● **REQUIRED WORK**
Your answer should be every line below that includes the word "title".

[Opening SOURCE INFORMATION section]

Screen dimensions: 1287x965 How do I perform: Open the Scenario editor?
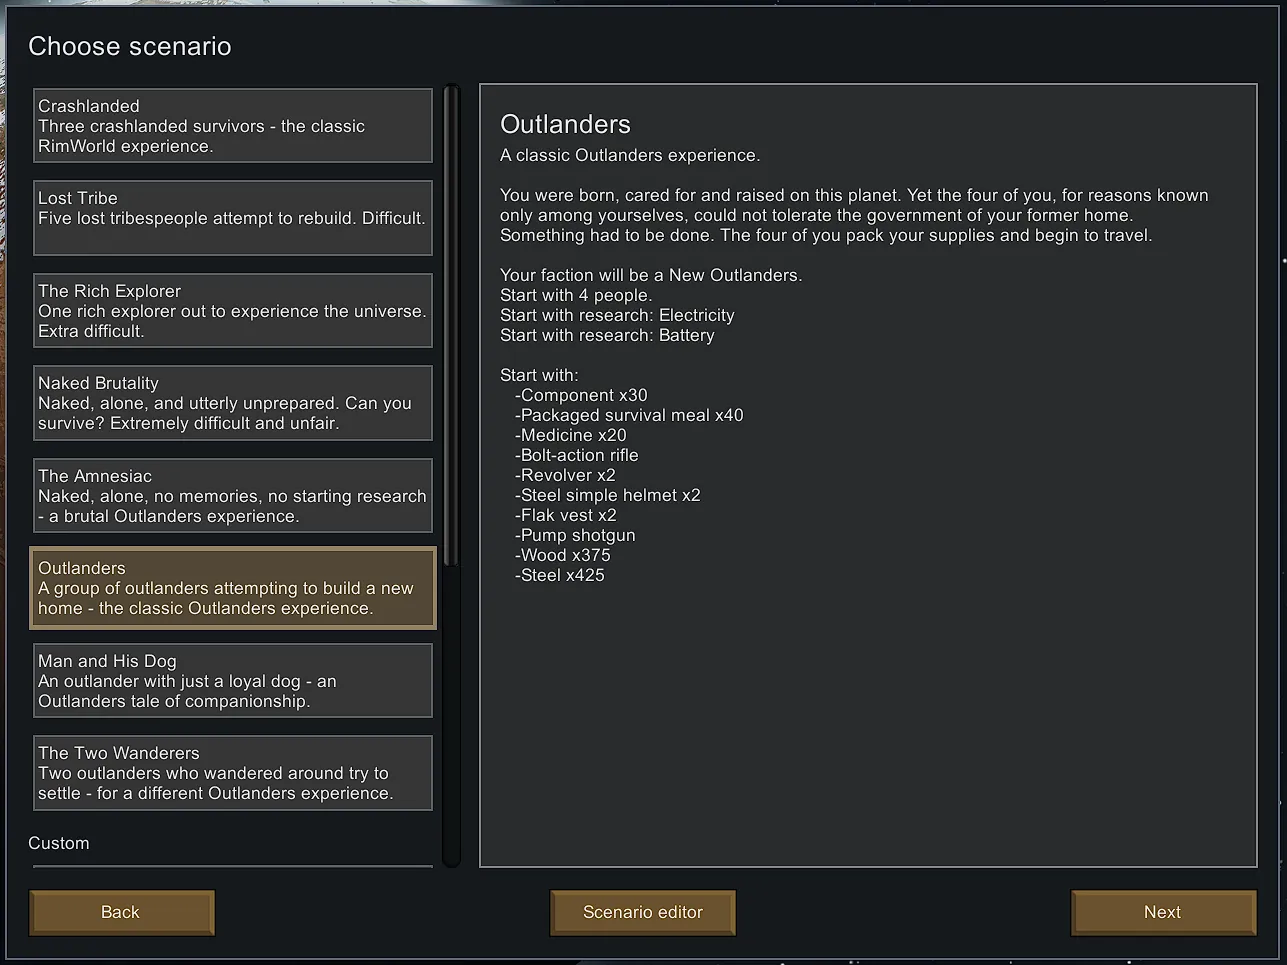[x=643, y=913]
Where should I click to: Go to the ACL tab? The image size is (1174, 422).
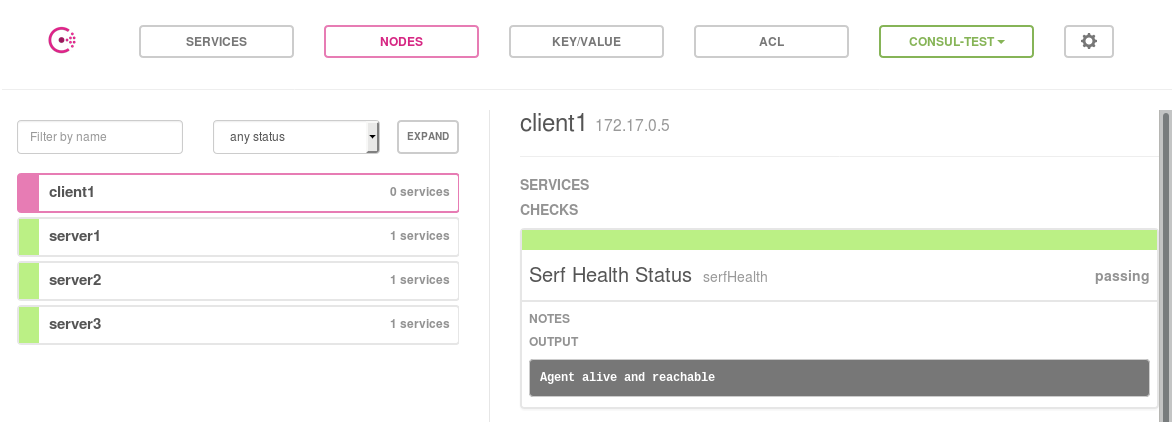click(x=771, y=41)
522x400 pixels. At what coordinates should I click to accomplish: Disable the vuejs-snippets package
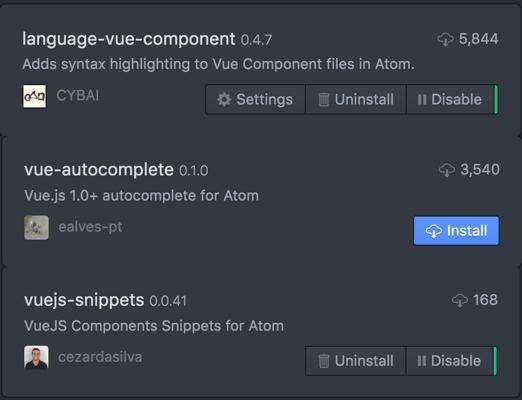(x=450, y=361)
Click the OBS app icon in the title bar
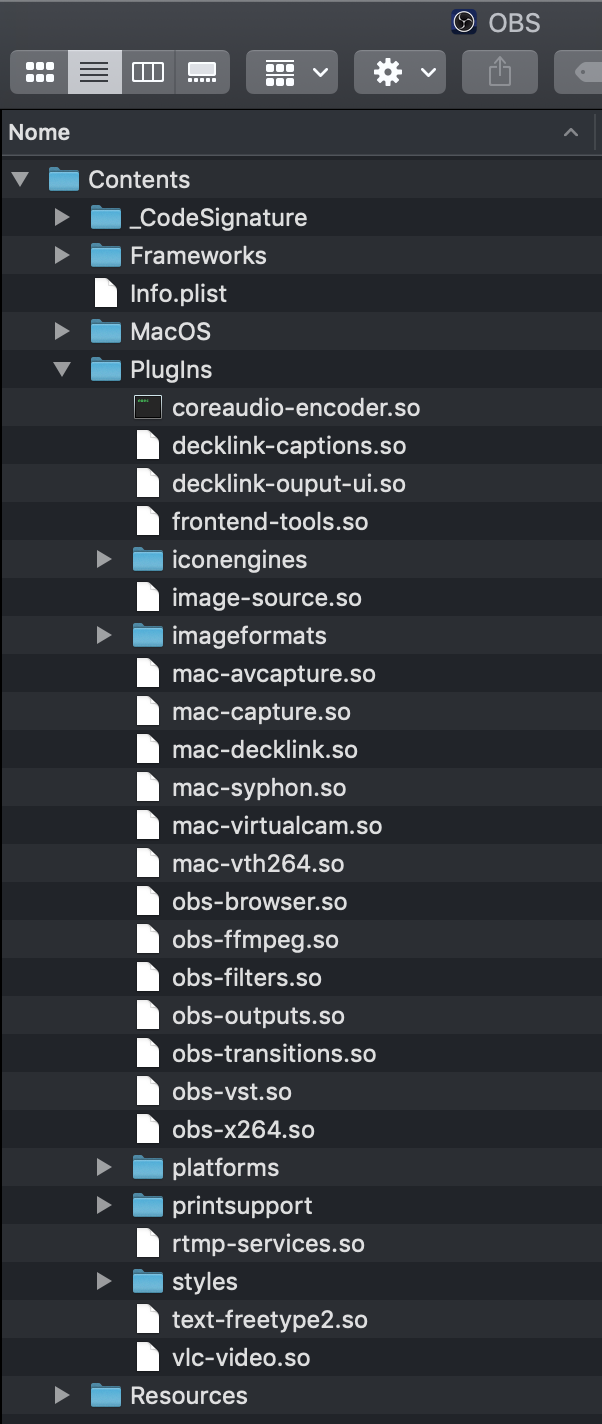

[Closing SOURCE INFORMATION section]
[Opening SOURCE INFORMATION section]

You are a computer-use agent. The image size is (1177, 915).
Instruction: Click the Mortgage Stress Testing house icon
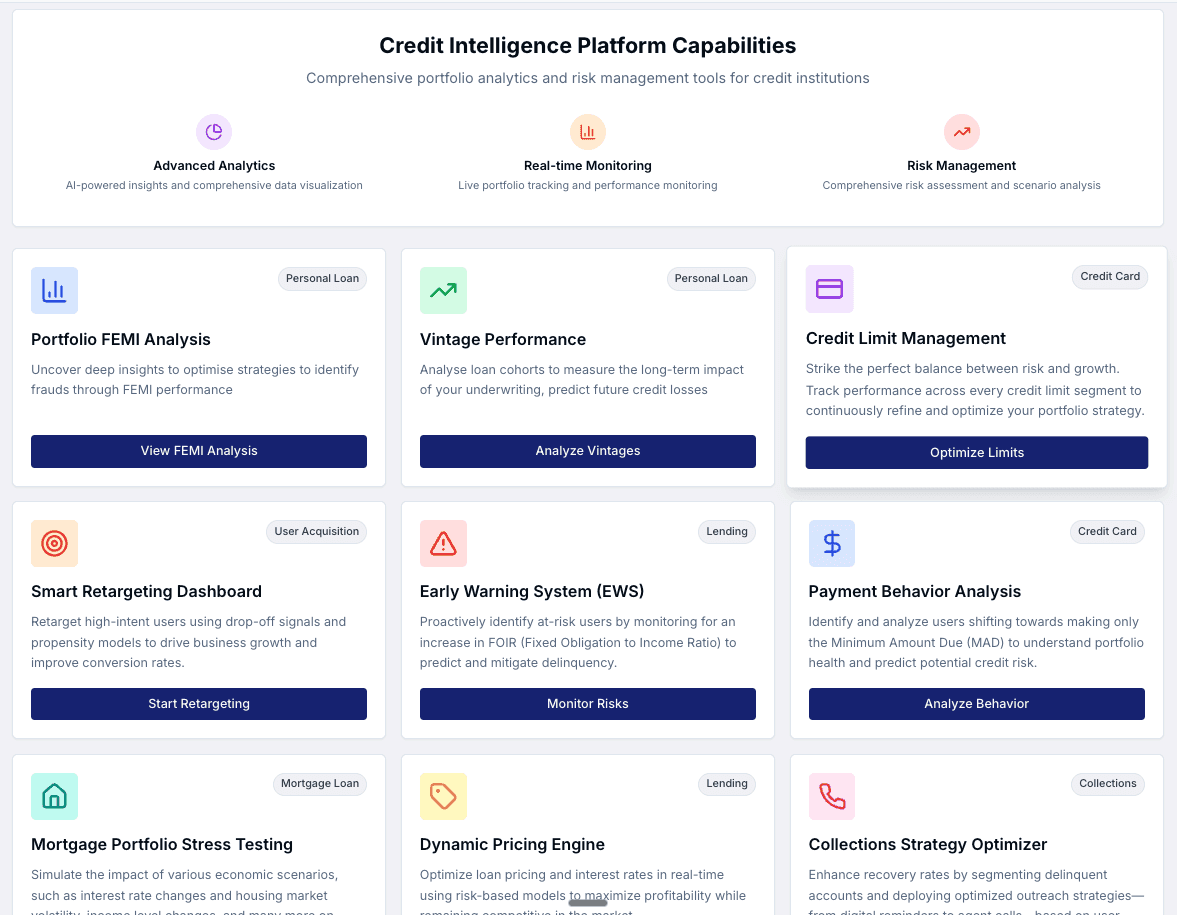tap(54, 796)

[Closing SOURCE INFORMATION section]
[Opening SOURCE INFORMATION section]

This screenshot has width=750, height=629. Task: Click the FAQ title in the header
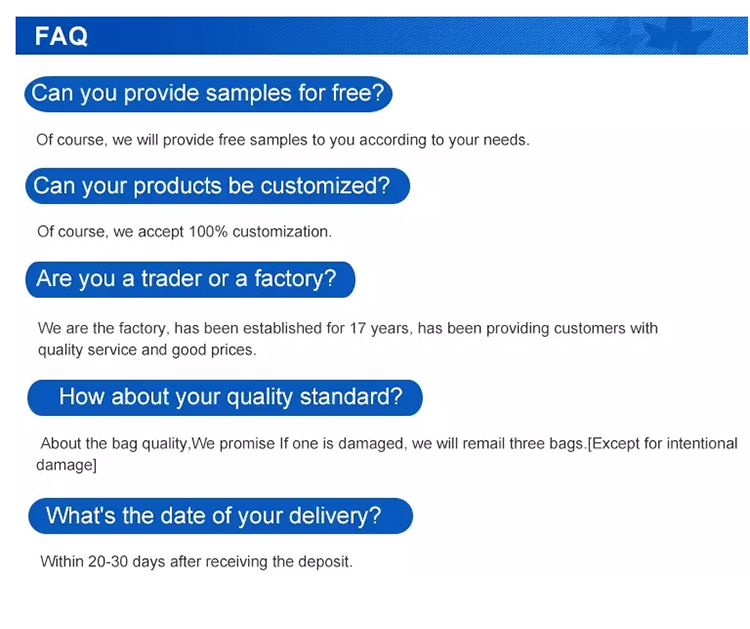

[Closing SOURCE INFORMATION section]

● **WRITTEN SOLUTION**
Click the OBS app icon in the title bar
This screenshot has width=750, height=629. Task: Click the FAQ title in the header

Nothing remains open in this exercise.